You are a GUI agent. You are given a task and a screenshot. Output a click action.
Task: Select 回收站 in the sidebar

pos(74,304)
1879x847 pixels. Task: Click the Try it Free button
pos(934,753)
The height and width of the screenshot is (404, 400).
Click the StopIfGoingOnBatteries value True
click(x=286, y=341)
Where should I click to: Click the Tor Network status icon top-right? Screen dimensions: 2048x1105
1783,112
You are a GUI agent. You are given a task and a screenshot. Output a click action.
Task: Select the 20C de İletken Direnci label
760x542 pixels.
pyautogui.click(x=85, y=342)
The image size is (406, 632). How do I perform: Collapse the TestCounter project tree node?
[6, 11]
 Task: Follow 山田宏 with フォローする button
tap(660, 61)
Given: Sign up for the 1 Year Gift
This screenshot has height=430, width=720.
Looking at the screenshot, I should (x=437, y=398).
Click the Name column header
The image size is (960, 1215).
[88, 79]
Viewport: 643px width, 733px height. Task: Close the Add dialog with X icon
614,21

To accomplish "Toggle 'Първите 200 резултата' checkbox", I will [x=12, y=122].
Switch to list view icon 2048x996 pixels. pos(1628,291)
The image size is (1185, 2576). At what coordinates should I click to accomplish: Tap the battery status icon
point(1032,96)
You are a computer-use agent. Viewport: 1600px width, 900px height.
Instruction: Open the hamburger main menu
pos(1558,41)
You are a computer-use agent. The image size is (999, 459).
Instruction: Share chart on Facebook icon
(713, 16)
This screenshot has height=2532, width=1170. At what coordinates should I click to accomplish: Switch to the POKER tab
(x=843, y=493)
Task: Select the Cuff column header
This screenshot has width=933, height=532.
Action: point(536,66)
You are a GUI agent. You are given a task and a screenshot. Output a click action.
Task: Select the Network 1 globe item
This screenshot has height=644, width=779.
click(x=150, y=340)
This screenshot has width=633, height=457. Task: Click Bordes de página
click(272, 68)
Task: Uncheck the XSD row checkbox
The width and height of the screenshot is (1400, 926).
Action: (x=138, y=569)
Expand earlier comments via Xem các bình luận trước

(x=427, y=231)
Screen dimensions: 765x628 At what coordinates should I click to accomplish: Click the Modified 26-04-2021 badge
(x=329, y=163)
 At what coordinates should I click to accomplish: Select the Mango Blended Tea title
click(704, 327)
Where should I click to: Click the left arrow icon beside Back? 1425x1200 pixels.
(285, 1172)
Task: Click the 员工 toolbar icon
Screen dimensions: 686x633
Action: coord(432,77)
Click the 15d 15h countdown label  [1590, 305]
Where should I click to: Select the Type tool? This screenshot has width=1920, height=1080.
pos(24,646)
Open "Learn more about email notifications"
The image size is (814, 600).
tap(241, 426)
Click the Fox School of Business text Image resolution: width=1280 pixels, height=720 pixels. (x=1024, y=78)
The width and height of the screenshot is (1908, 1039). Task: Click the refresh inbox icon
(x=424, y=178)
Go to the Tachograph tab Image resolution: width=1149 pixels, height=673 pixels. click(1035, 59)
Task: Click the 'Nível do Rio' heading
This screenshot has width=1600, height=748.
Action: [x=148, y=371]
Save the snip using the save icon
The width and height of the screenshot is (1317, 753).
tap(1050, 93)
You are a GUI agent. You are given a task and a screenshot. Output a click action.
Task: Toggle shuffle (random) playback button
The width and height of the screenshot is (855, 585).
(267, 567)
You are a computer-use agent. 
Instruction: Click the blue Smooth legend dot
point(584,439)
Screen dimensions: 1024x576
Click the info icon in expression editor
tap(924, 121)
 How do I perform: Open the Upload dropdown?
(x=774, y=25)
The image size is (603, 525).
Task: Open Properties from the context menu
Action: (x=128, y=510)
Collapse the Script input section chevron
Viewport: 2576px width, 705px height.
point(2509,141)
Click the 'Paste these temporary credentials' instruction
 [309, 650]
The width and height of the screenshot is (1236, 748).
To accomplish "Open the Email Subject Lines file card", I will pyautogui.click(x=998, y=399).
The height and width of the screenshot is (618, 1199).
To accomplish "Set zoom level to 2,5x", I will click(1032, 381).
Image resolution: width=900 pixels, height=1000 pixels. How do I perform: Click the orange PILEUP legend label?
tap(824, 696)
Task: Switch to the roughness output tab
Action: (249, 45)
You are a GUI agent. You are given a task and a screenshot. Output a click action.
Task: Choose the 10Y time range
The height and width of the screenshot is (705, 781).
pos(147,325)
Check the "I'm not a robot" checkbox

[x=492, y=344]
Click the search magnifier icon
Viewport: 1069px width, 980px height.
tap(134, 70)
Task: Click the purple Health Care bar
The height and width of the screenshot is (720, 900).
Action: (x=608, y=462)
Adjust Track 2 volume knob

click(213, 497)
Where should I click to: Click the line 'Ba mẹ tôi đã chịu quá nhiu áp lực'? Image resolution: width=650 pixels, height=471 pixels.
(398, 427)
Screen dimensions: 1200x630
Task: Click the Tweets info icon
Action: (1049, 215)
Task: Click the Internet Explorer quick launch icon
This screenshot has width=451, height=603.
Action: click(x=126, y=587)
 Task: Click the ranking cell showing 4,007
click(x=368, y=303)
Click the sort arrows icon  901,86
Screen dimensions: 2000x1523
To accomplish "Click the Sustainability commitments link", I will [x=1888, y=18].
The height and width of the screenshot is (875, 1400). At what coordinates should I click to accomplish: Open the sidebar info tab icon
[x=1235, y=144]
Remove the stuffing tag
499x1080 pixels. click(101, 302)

★ ★ ★ ★

Where a line in the listing above contains "computer", copy that line.

• Response:
You are a computer-use agent. Viewport: 1600px width, 900px height.
You are a computer-use agent. The image size is (999, 459).
You are a computer-use agent. 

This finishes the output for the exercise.